LOL and that is why my facebook settings are set to "friends only" for everything. 

I agree, those logs don't appear polished at all, you can see threads of shredded wood on the top one, cracks in the sides. 

I guess its your choice, we are just letting you know they can harbor mites. Personally I do everything I can to avoid exposing my hedgies to mites or things that can harbor mites.


----------



## fracturedcircle (May 31, 2010)

krbshappy71 said:


> LOL and that is why my facebook settings are set to "friends only" for everything.
> 
> I agree, those logs don't appear polished at all, you can see threads of shredded wood on the top one, cracks in the sides.
> 
> I guess its your choice, we are just letting you know they can harbor mites. Personally I do everything I can to avoid exposing my hedgies to mites or things that can harbor mites.


yes, but where would i find such houses? do pet stores carry them? i hear the ones in canada always do, but i'm not sure about here.


----------



## Nancy (Aug 22, 2008)

The log huts probably would not come with mites but if hedgie has or ever gets mites, you'd have to throw it out. The mites live in the little cracks and under the bark. Even if the hut doesn't have bark on it, some do, some don't, all wood has little cracks. 

I will say from personal experience that those log huts get nasty really fast. I had a rescue come in a few years ago with one and after a good washing I thought I'd let him keep it. Well after picking poop off the top of it and having to wash it constantly, it was just NASTY! These things don't wash well and take some time to dry. My concern was also mold growth from it taking so long to dry.

I would think all petstores would sell them.


----------



## samfun (Jun 19, 2010)

Hi all!

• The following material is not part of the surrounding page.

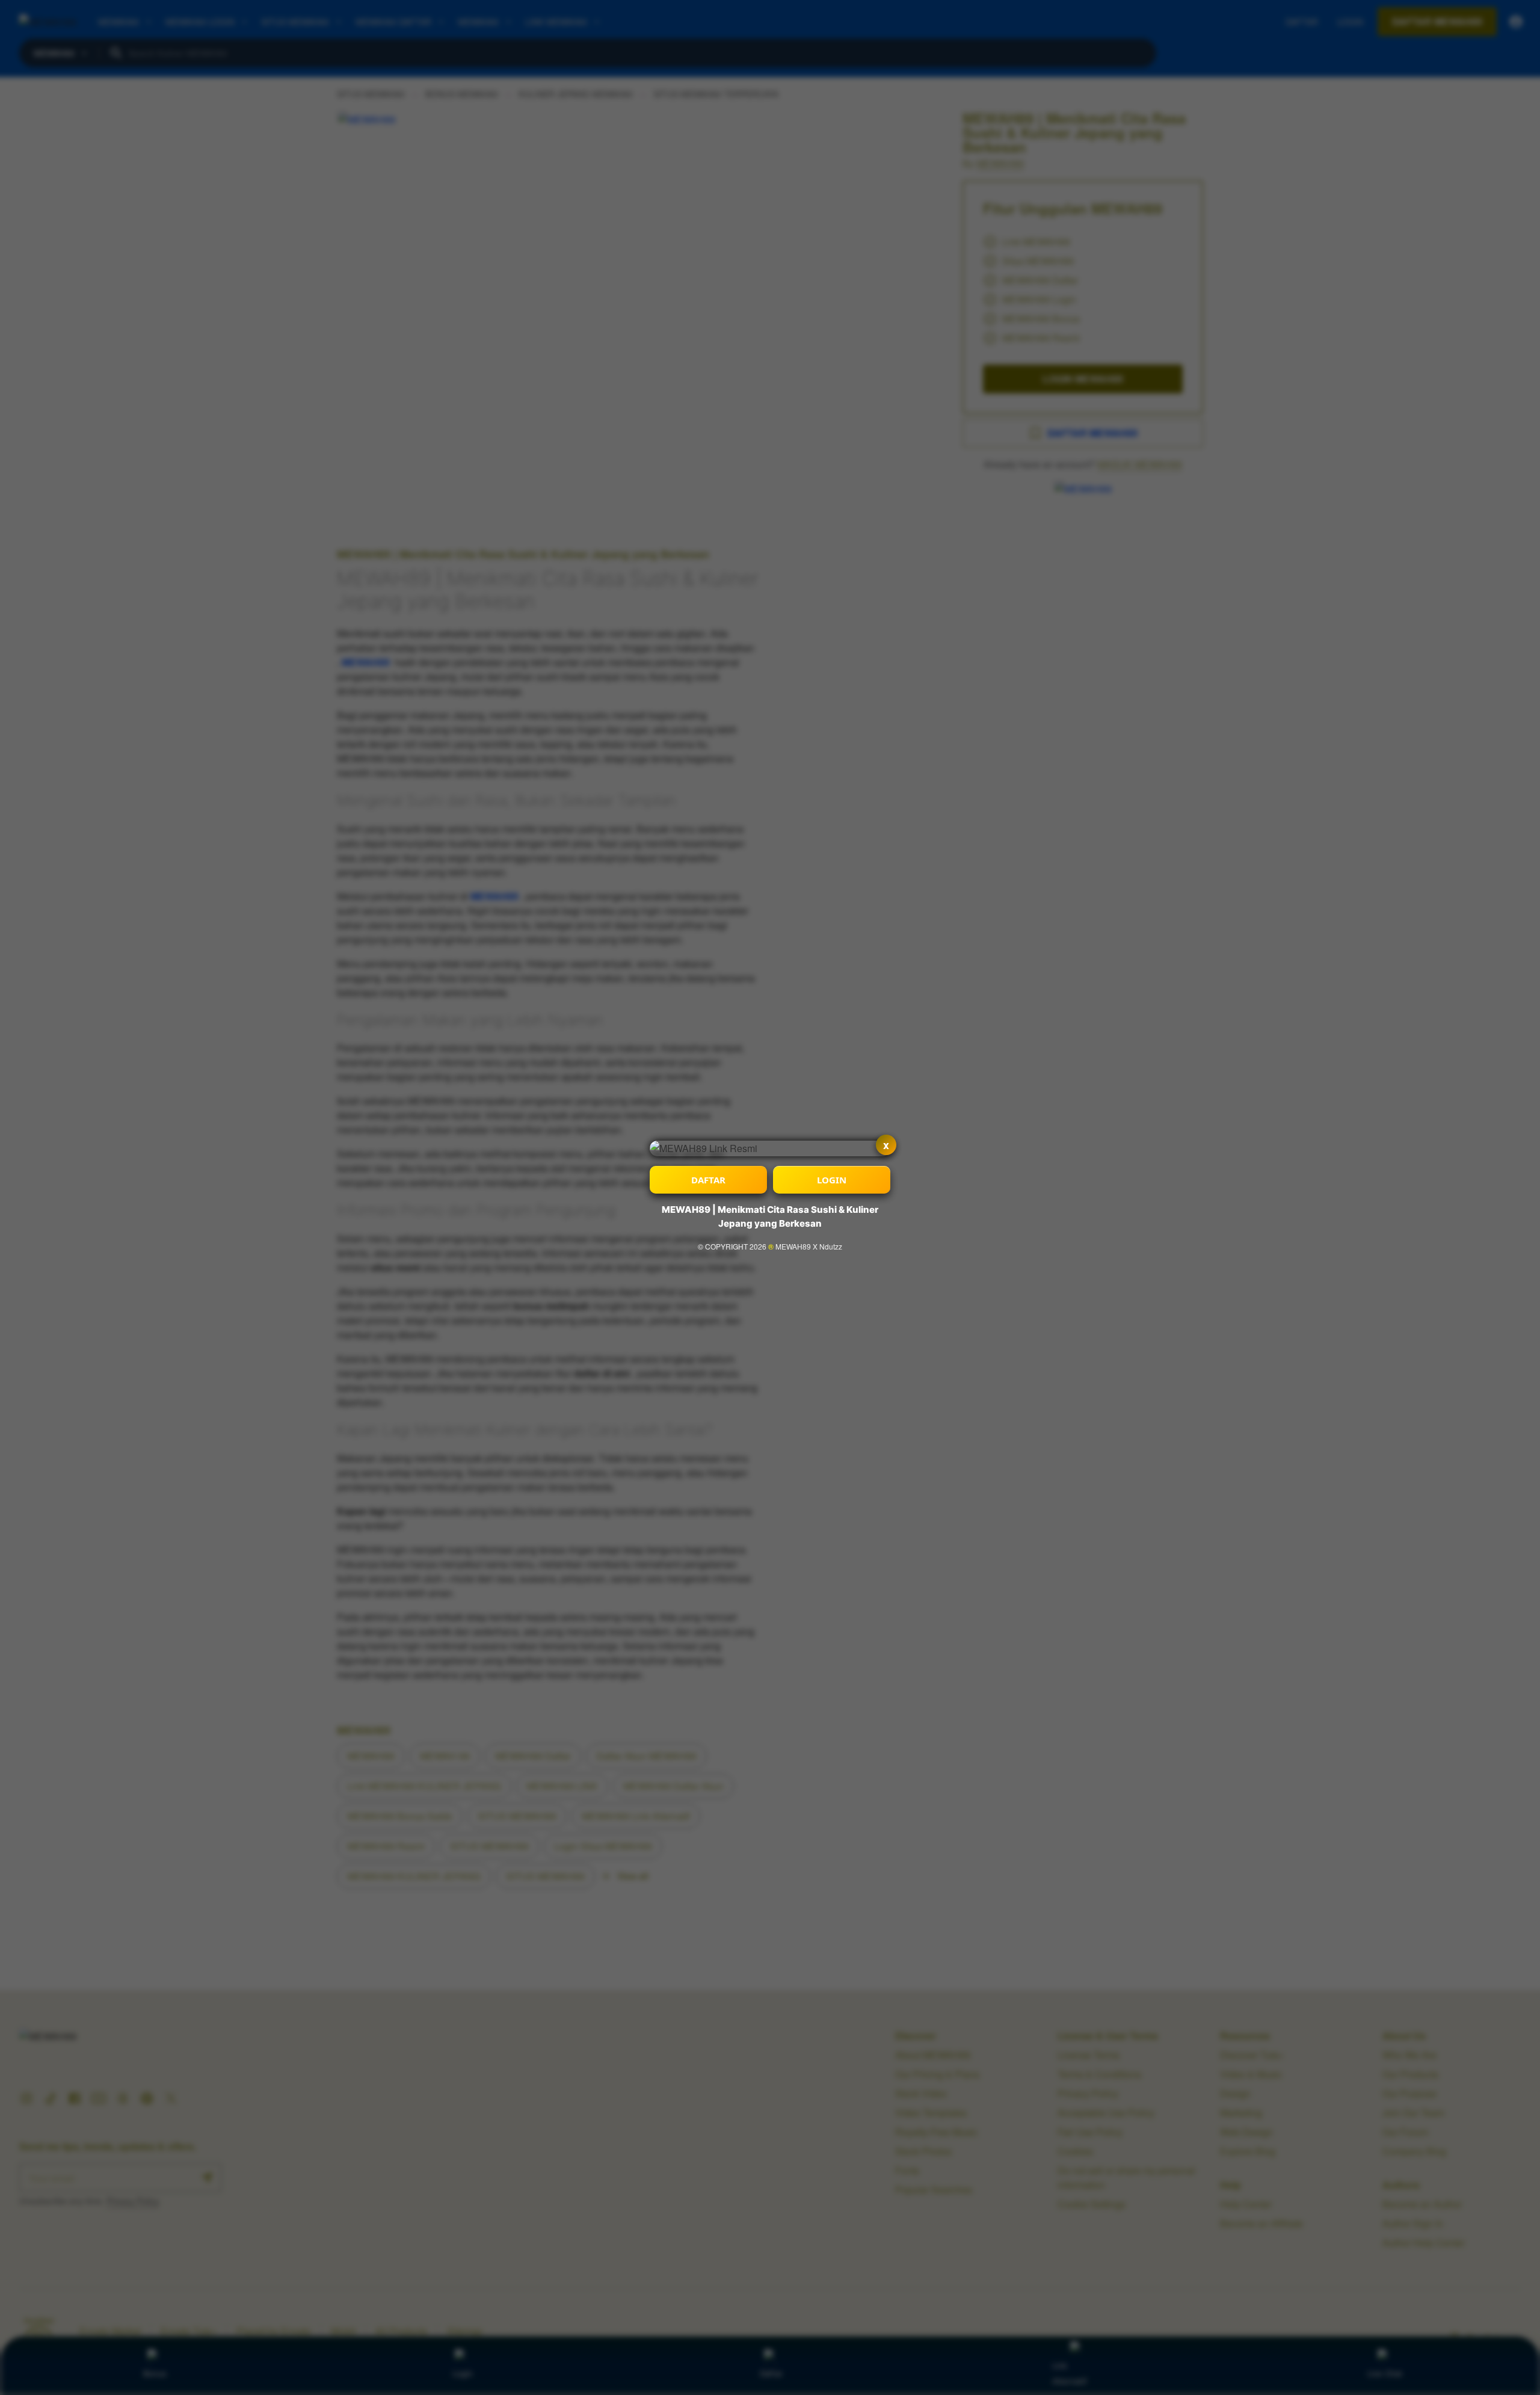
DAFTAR (708, 1180)
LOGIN (831, 1180)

I'm new to the forum, this is actually my first post ever, but I'd like to ask about the wooden huts as well. I bought one of those wooden twigloo's before I got Remmington because my local pet store was out of the big plastic ones. He was sleeping in it every night but he's gotten to be considerably bigger since I got him back in February and it seems like he's smushed so I bought him a big plastic igloo.....and he wants nothing to do with it. Now he just sleeps under his litter box which just seems un comfortable and smelly.
So I put the twigloo back a few days ago and he's back to sleeping in it. Any suggestions on getting him to use the plastic one or is he just an odd ball who likes to be squished? 
Thanks 
Sam


----------



## tie-dye hedgie (Dec 19, 2009)

Have you tried a hedgiebag, which is a warm and snugglely, fleece type bag that you can make easily, he might like that better than his igloo?


----------



## samfun (Jun 19, 2010)

He has a snuggle sack that he loves!! I put it in the igloo to see if he liked it more, but he was only fooled momentarily, then it was right back under the litter box...I think part of the reason he doesn't like it is because it's see through, and he certainly likes his privacy! lol He sleeps in the twigloo now that it's back but it's so small and there's even less room under the litter box!!! He's a chunky monkey and he looks pretty funny flattened under that litter box lol.


----------



## Nancy (Aug 22, 2008)

They all have their own preferences. I have and have had ones that liked total privacy and the darker the igloo the better and loved igloo covers. My Peaches in particular preferred as see through an igloo as possible and if she couldn't see out the sides of it, she would sleep in the doorway. :lol:


----------



## samfun (Jun 19, 2010)

So even though it's small do you think it's okay to keep the twigloo since he likes it so much? Or should I put the plastic one in there and hope for the best?


----------



## fracturedcircle (May 31, 2010)

no wood then  

re plastic igloo: why plastic though? i'd also think that he might like something softer.


----------



## Lilysmommy (Jan 7, 2009)

fracturedcircle said:


> no wood then
> 
> re plastic igloo: why plastic though? i'd also think that he might like something softer.


Plastic is easy to clean/disinfect. A lot of people also put in hats, sleeping bags, and blankies for their hedgehogs to snuggle under. Those would be a softer hide-away for them.


----------



## fracturedcircle (May 31, 2010)

Lilysmommy said:


> fracturedcircle said:
> 
> 
> > no wood then
> ...


yeah, Sweetie LOVES the hats.


----------



## Beanie (Jun 9, 2010)

I have an igloo that I filled with fleece strips. Watson loves to snuggle up in there. It gives him some privacy, darkness, and softness. And when it comes time for cleaning, it's easy to disinfect the igloo and wash the fleece strips with everything else.


----------